FöRFATTARE
Uthaicharoenpong, Tawon

INSTITUTION
Rymdvetenskap, Kiruna /

SAMMANFATTNING
Future planetary exploration missions will require mobile robots to excess challenging terrain such as rocky areas, steep slopes or loose soil types which make robots susceptible to losing stability leading to rollover or entrapment. So far this problem have been proposed to be solved by the use of reconfigurable robots, robots that can reconfigure themselves, these robots have an advantageous ability to reconfigure themselves to optimize their performance according to the surrounding area, i.e. to adjust wheel diameter according to soil conditions to optimize wheel-ground traction, to adjust shoulder joint angles to keep the center of gravity within a suitable area thus increasing tip over stability. To define and give a measure of stability, which has no official unit and theory yet, various kinds of stability measures have been studied and discuss about the drawback and generality of each measure. The most suitable measure selected to be implemented in this thesis work is the force-angle stability measure. The conceptual design of the robot prototype built with the help of a 3D mechanical design program, which later was used to find many important parameters of the robot, afterward it was then manufactured within the TKK Automation laboratory facility. It is a four wheeled skid-steer robot platform with an inverted pendulum mounted on top.
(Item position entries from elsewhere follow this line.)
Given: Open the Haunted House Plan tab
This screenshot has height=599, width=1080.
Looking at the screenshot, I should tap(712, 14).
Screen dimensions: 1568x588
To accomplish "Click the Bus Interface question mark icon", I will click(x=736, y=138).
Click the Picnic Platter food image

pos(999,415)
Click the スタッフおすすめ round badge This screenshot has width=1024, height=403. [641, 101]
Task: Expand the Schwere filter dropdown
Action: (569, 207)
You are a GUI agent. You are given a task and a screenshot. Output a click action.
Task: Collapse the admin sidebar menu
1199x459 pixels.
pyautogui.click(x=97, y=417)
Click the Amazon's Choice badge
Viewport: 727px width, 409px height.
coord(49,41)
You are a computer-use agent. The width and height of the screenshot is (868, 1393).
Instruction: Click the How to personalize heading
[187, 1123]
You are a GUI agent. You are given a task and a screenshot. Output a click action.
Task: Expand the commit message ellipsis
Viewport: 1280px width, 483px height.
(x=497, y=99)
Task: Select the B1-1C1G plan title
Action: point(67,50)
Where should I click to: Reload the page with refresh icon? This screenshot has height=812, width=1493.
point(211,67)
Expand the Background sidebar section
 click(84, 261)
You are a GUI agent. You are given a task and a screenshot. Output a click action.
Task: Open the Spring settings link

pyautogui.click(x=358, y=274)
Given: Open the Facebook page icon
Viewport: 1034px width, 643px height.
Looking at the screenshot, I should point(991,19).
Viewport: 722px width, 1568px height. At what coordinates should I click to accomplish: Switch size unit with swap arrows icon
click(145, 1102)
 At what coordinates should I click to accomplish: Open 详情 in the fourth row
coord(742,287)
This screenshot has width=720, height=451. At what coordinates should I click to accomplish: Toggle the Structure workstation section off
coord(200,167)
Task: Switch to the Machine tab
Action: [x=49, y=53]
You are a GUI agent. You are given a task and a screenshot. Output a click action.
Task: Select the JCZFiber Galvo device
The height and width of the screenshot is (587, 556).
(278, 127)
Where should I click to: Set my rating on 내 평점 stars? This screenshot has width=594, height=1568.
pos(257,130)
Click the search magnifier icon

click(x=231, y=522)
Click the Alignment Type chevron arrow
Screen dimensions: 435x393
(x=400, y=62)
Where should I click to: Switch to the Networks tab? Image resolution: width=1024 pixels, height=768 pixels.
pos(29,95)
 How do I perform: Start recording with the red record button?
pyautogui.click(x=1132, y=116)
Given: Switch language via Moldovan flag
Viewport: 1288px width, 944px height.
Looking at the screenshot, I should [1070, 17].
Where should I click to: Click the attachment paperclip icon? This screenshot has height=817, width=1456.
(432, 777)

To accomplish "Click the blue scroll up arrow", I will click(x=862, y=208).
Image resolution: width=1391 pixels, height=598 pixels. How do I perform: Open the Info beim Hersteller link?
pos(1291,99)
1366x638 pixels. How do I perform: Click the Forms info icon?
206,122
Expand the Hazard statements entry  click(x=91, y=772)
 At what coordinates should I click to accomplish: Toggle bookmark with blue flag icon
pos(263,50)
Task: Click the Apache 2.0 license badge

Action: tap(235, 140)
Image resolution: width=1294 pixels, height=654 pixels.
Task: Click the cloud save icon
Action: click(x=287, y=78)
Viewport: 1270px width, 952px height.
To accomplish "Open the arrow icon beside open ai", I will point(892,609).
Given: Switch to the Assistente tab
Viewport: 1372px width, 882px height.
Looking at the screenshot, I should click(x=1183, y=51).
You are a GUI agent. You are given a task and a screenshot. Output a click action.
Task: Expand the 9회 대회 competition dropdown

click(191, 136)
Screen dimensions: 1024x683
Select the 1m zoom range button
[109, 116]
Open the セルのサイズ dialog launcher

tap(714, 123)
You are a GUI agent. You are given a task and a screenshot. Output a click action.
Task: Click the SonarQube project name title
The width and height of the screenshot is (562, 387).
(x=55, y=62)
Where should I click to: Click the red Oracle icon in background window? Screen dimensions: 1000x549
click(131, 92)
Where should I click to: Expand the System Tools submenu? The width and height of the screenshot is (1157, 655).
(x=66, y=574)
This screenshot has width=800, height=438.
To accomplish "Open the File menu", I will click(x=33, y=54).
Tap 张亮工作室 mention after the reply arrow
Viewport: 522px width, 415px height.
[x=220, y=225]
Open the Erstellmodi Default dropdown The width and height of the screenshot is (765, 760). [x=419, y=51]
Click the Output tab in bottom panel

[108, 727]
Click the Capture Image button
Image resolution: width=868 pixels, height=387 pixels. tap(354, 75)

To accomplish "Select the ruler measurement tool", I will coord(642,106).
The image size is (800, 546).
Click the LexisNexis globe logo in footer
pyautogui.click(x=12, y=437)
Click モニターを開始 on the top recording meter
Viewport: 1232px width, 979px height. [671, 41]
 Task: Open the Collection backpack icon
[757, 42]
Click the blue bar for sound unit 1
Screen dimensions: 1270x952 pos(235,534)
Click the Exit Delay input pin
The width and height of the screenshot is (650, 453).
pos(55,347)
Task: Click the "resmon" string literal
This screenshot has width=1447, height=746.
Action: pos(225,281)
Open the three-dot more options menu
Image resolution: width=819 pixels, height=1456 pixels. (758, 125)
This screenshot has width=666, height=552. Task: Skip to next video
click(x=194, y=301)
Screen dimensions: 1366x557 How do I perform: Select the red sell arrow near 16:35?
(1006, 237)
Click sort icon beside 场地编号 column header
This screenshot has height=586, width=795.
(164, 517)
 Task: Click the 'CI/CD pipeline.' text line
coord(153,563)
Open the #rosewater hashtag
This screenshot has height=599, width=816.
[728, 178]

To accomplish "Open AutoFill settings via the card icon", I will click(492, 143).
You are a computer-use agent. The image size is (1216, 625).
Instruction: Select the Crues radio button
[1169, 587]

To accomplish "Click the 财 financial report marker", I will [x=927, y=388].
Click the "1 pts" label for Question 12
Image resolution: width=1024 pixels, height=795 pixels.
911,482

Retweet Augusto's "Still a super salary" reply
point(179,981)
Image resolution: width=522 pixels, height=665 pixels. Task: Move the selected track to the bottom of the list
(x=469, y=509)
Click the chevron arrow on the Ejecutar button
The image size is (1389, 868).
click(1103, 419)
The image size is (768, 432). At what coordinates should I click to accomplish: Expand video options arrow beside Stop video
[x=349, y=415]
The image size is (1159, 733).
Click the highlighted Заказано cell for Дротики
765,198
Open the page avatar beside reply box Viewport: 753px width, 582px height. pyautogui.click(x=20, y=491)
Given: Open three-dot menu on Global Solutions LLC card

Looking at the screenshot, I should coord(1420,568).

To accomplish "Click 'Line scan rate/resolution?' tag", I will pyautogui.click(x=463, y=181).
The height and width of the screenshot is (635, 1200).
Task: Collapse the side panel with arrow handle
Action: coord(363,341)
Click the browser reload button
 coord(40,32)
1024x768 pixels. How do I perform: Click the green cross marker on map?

Control software has been developed both for the local controller (AT90CAN128 from Atmel), where the manipulator position control method is run, as well as on the PC where the implementation and development of force- angle stability measures take place using MATLAB. The robot prototype was then tested to measure the performance of the robot and to investigate how the system reacts to various test method. The test data was collected and analyzed and was proven to significantly enhance the stability of the robot.

ISSN 1653-0187 / ISRN LTU-PB-EX--08/115--SE / NR 2008:115